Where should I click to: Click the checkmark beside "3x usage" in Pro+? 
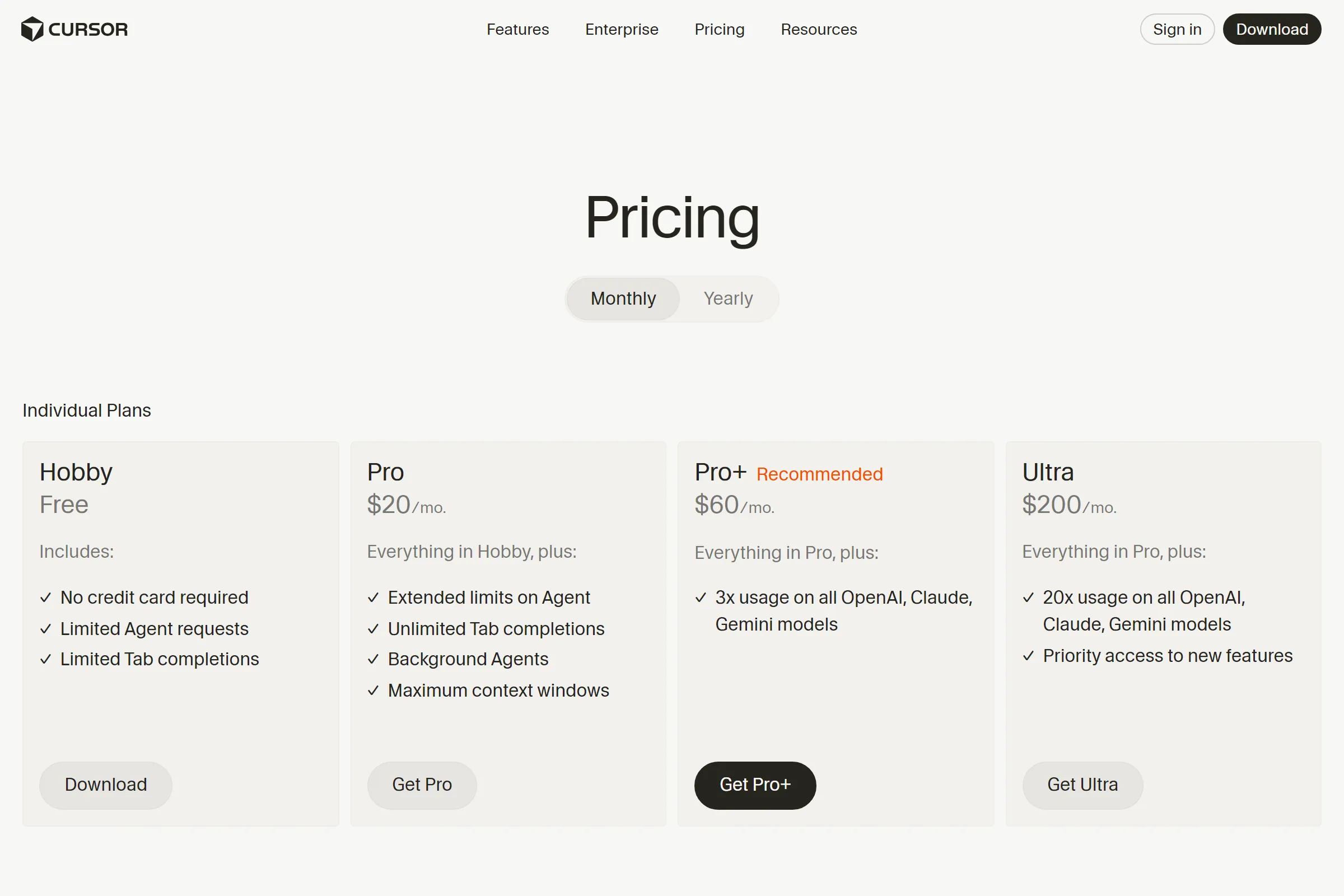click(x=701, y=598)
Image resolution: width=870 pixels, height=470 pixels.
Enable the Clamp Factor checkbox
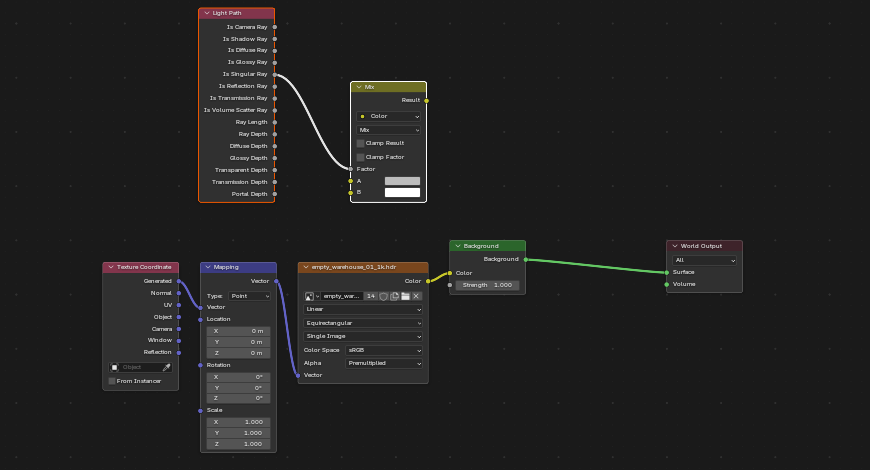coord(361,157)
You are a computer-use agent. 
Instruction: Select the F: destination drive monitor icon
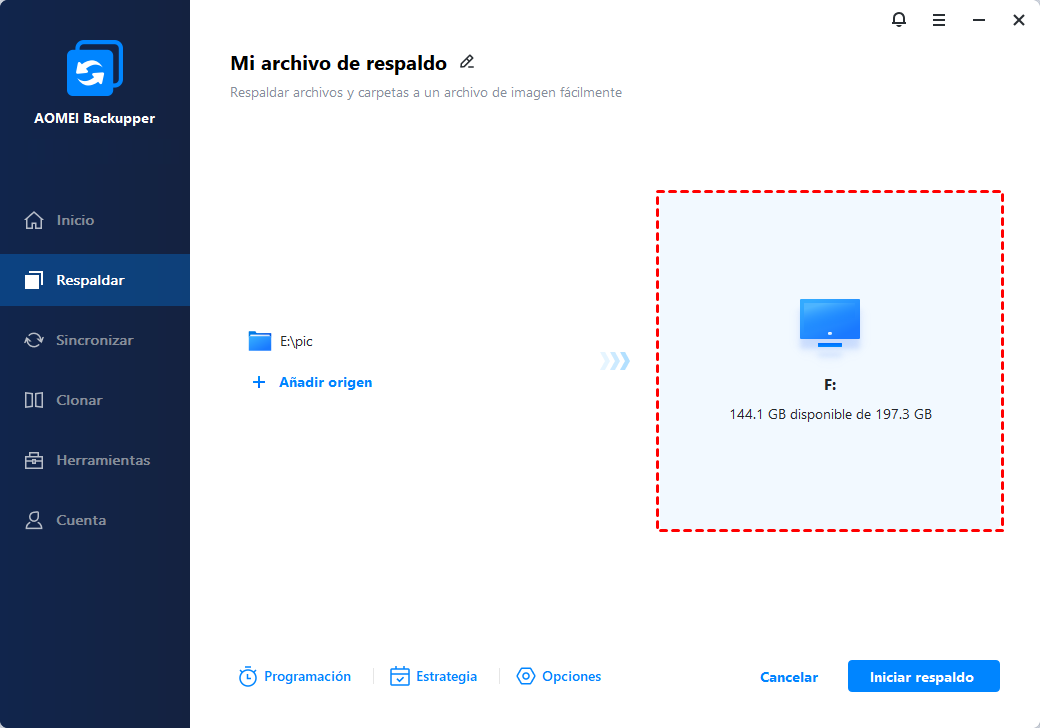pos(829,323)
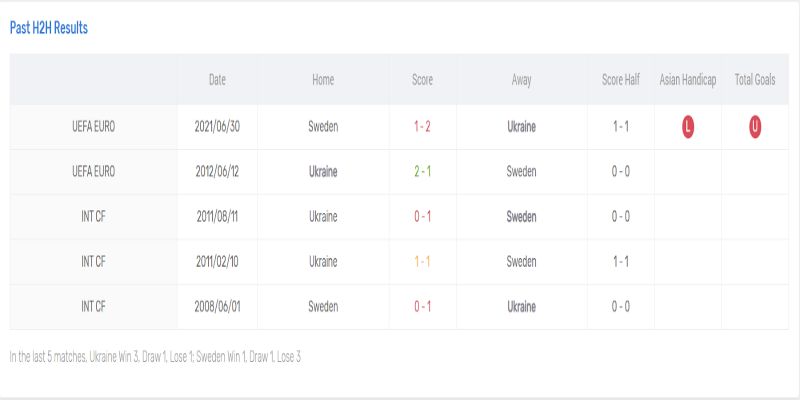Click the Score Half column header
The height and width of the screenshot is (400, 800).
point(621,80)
§
■ **Exercise**
Retype the entries verbatim and drop the pictures.

■ **Answer space**
Where should I click to: Click the checkmark beside "3x usage" in Pro+? 
click(x=701, y=598)
Image resolution: width=870 pixels, height=470 pixels.
Enable the Clamp Factor checkbox
coord(361,157)
You are a computer-use agent. 
Instruction: Select the F: destination drive monitor icon
pos(829,323)
Click the Score Half column header
The height and width of the screenshot is (400, 800).
point(621,80)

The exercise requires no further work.